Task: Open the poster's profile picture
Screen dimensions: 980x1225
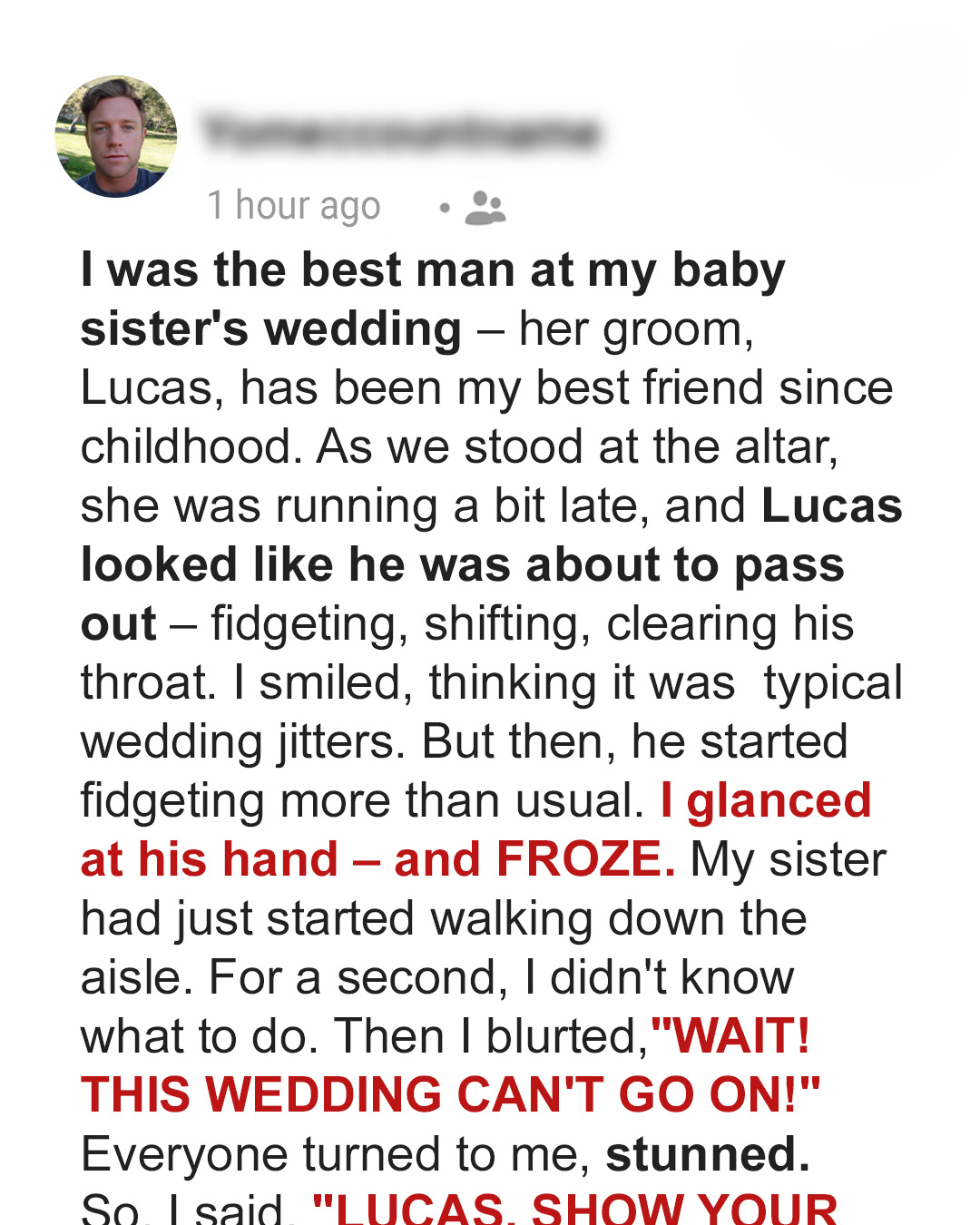Action: click(116, 136)
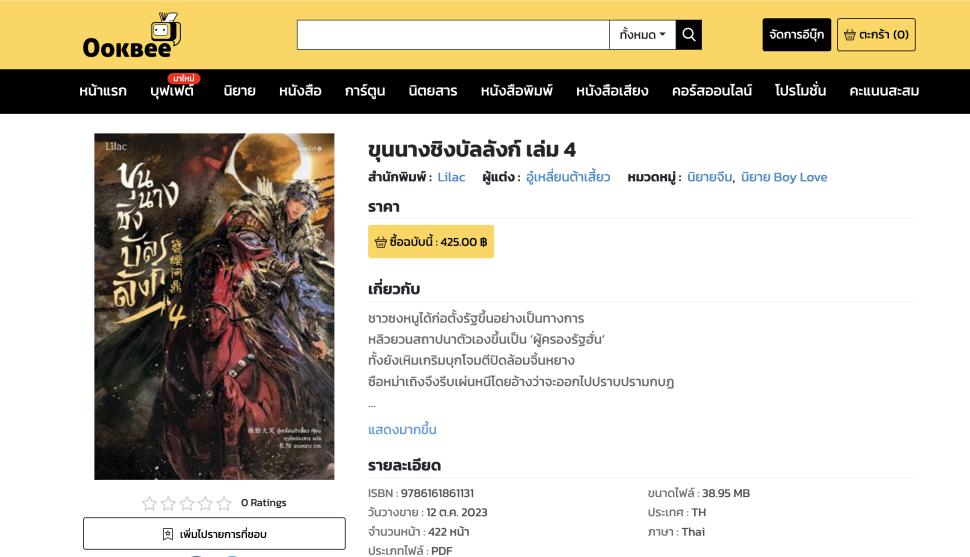The width and height of the screenshot is (970, 557).
Task: Rate the book with the fifth star
Action: (224, 503)
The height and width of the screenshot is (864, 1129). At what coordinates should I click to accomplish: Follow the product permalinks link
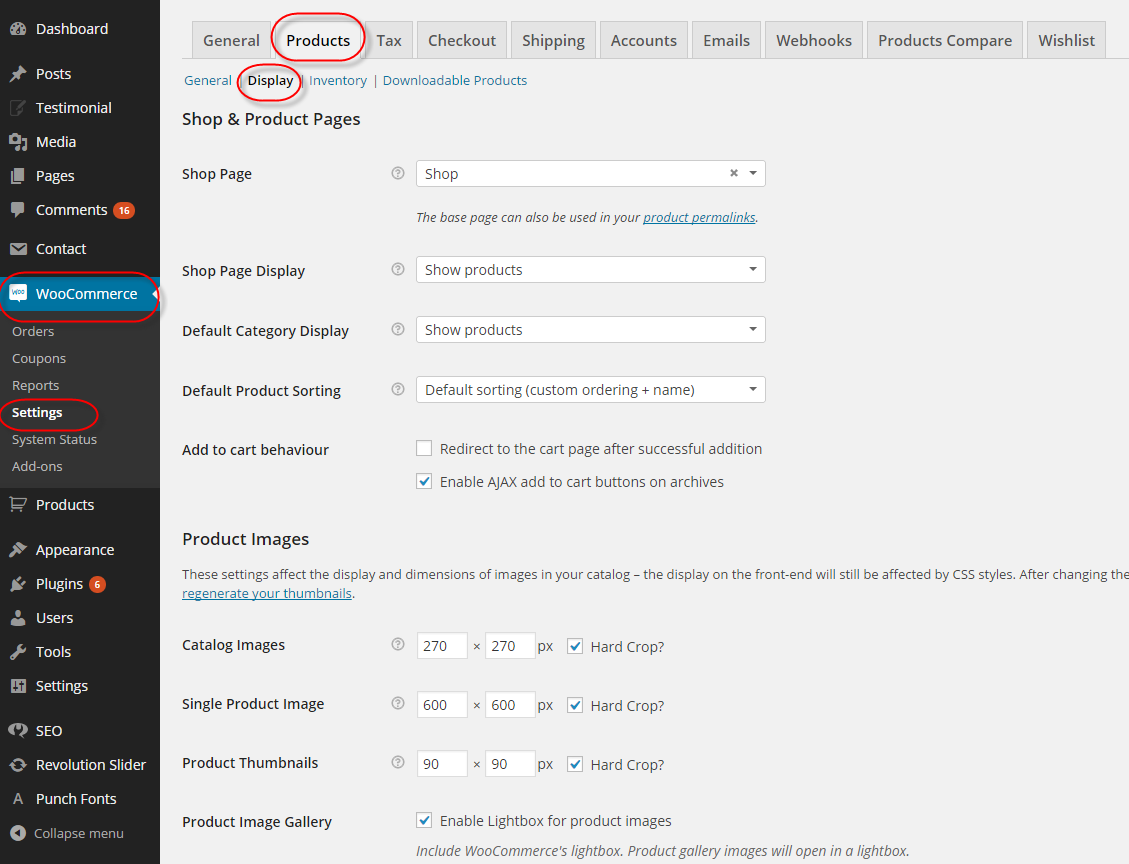click(x=699, y=217)
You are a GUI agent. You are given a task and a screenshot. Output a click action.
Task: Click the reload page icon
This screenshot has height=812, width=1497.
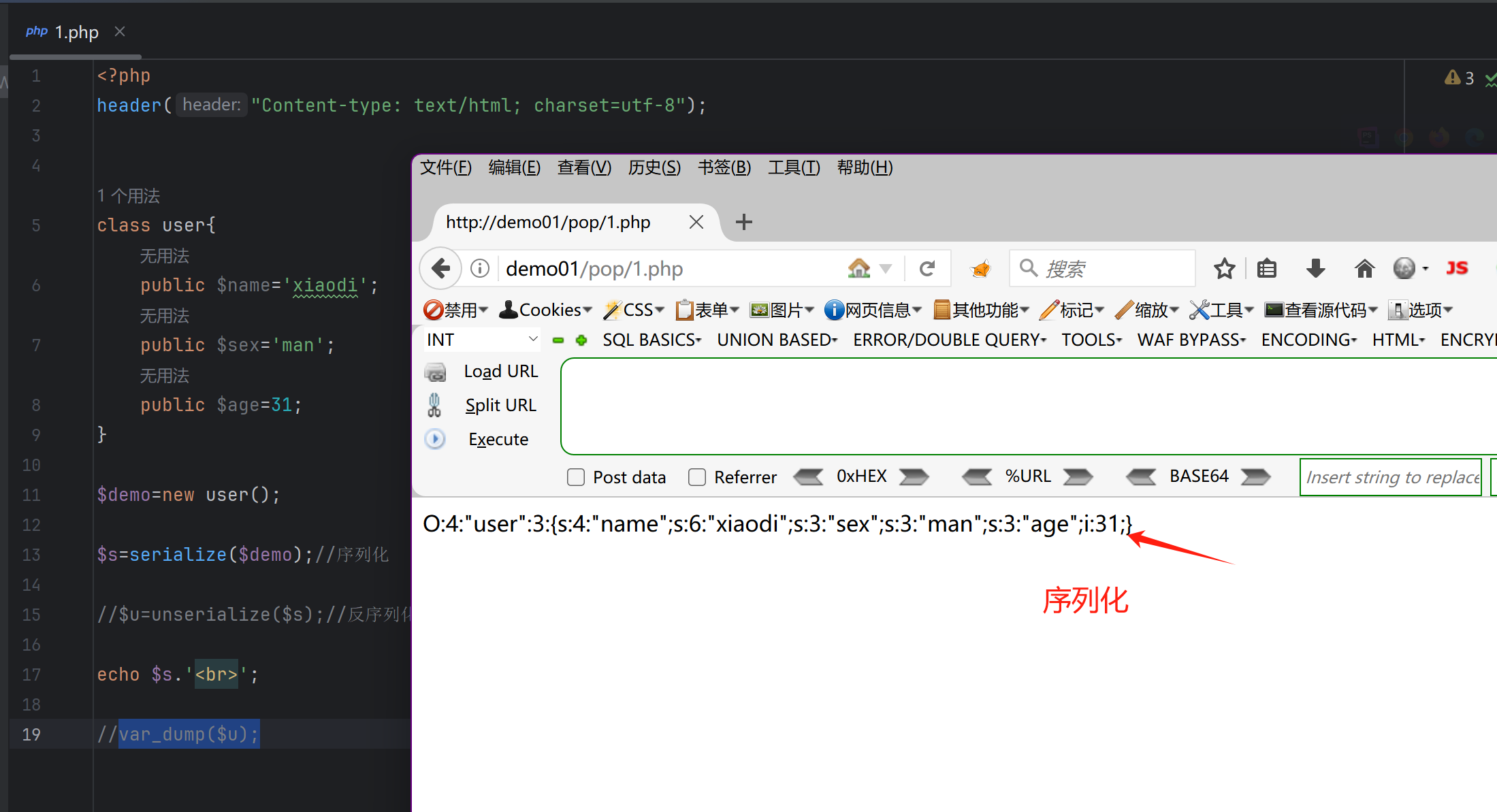[x=927, y=269]
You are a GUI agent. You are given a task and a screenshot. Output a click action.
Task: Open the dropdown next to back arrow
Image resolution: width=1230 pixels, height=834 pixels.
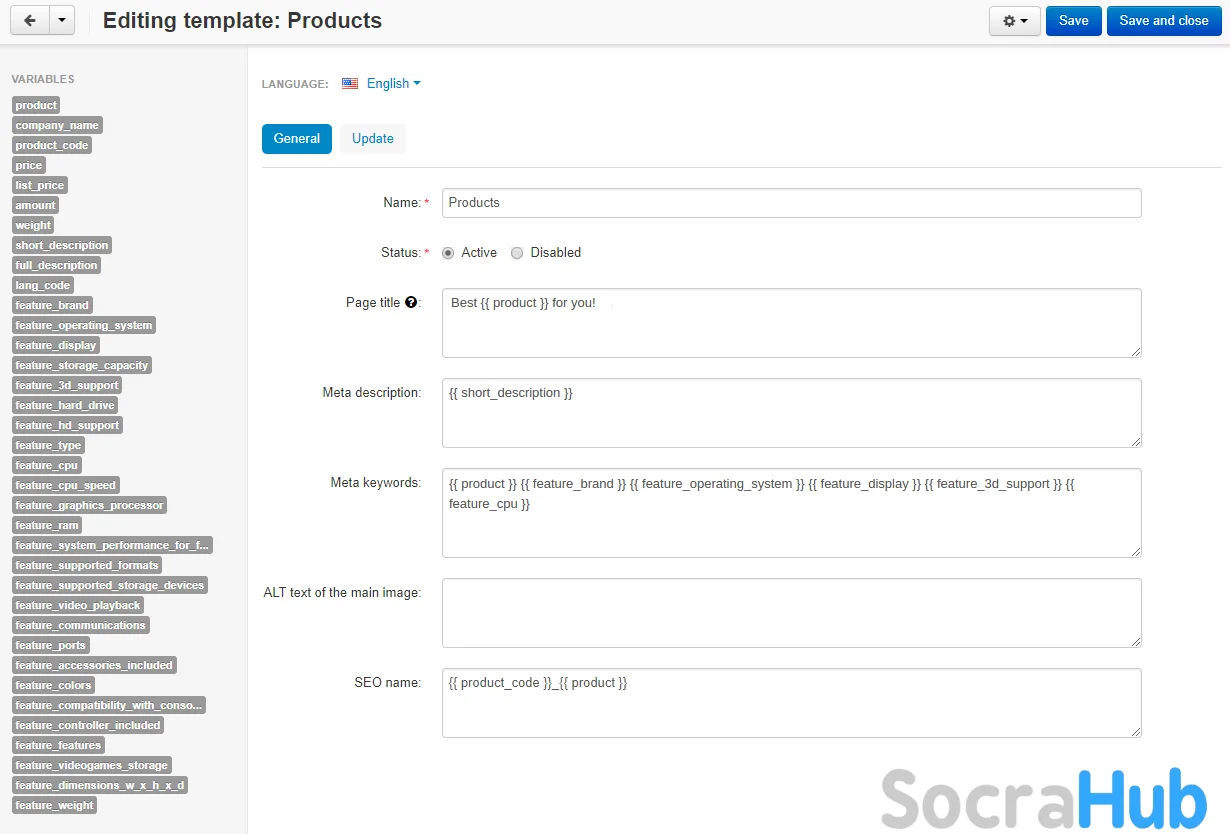click(62, 21)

++++

#### Given problem:
Please retype all of the data above line for line, keeping every character as it is, and leave the pictures out.

#### In response:
Task: Open the poster's profile picture
Screen dimensions: 980x1225
Action: click(116, 136)
The width and height of the screenshot is (970, 557).
Task: Rate the book with the fifth star
Action: (224, 503)
The height and width of the screenshot is (864, 1129). At what coordinates should I click to accomplish: Follow the product permalinks link
click(x=699, y=217)
You are a GUI agent. You are given a task and a screenshot. Output a click action.
Task: Click the reload page icon
This screenshot has height=812, width=1497.
[x=927, y=269]
You are a GUI agent. You are given a task and a screenshot. Output a click action.
Task: Open the dropdown next to back arrow
Image resolution: width=1230 pixels, height=834 pixels.
click(62, 21)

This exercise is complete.